I’m still five months away from turning thirty. It happens next April, I’m spending a week in Paris with University and then Adam to mark that I’ve managed to survive thirty years without too many bumps and scrapes.
I frequently have moments where I fill with self-doubt and feel like I’ve failed in my ambitions. Like the fact that I’m not some well known photographer with a great reputation, or a renowned art critic.
And then I remember that I’ve only really been out in the big, wide world for ten years, I’ve still got ages to get a handle on my career. I’m not even half way through my working life yet. I don’t retire for another forty years if I follow the government plan which means in fact that I’m only a fifth of the way into my career. Although looking at it like that is slightly terrifying.
I don’t think it helps that I choose to be surrounded by brilliant and ambitious people, many of whom are already doing well in their careers – although the benefits of living with someone so stimulating are already becoming clear as in the last three months I’ve begun to plan and attack large projects than I personally thought were possible (and I’m not just talking about Ingress here).
I’ve had a setback this week. I got only 50/100 in the first essay that I submitted in my second year at university. This is such a huge drop for me. Previously my average of essays has been 70% with some hitting as high as 85%. It’s felt like a bit of a devastating blow and I get personal feedback tomorrow in a tutorial. I’m currently writing my second essay of the year for another module (it’s due in this afternoon at 1300hrs, I’m taking a short break) and I can’t help but rid the feeling that everything is crap.
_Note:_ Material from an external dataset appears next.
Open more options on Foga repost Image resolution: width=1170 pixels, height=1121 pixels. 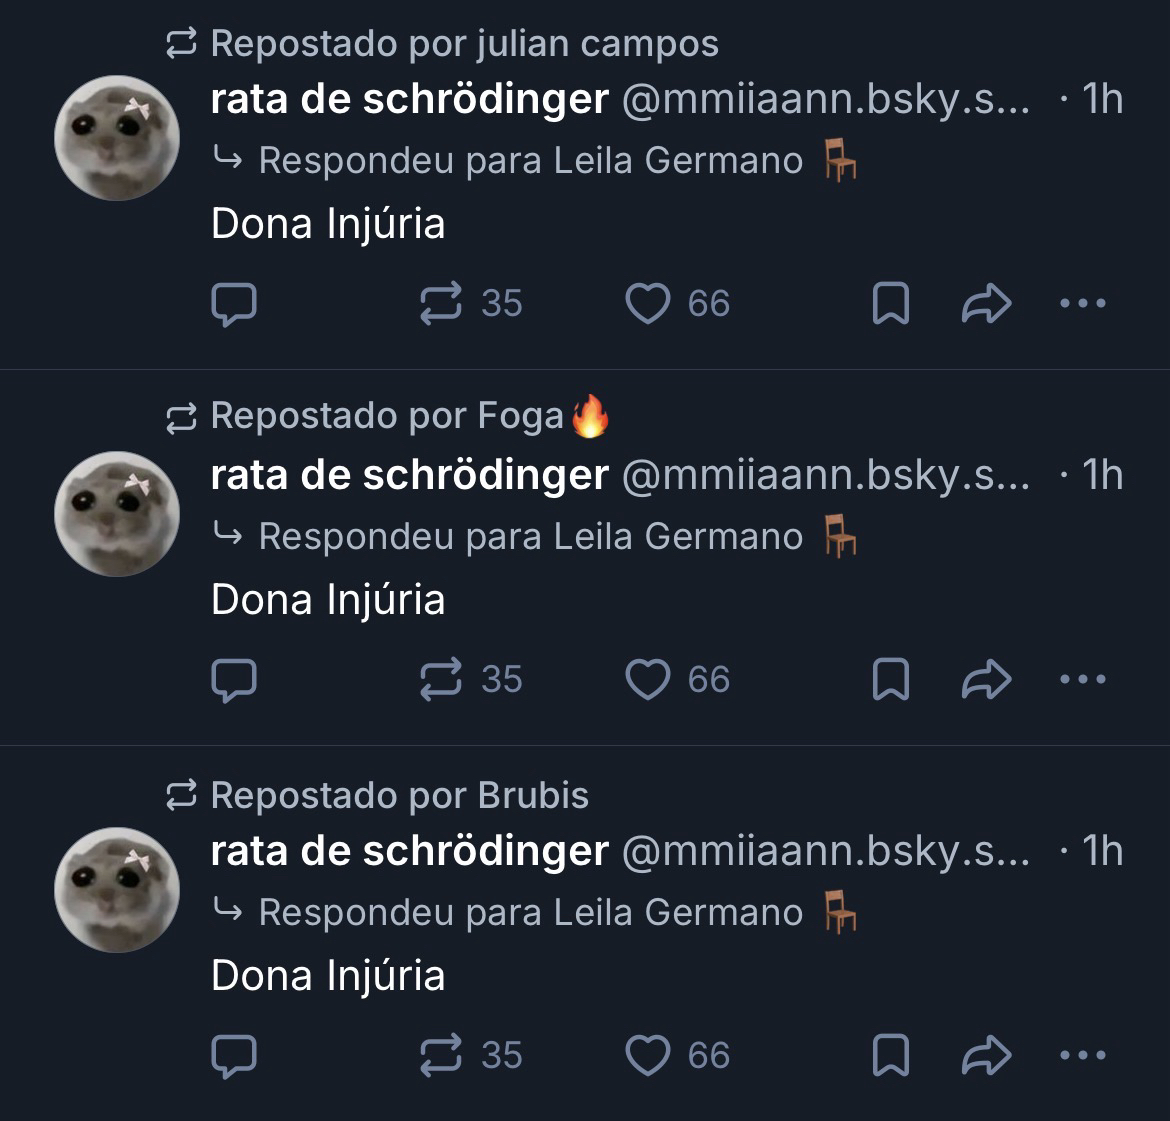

But that’s what being in your twenties feel’s like, doesn’t it? Like you’re pushing boulders up a hill, but you have no idea how big the hill is or how far you have to go. And every so often you drop the boulder and it rolls all the way down the hill for you to have to start pushing again. That’s the story of my life really. Apparently your thirties get better. I hope so. Either way things generally seem to be looking up – apart from my degree marks which appear to be going down.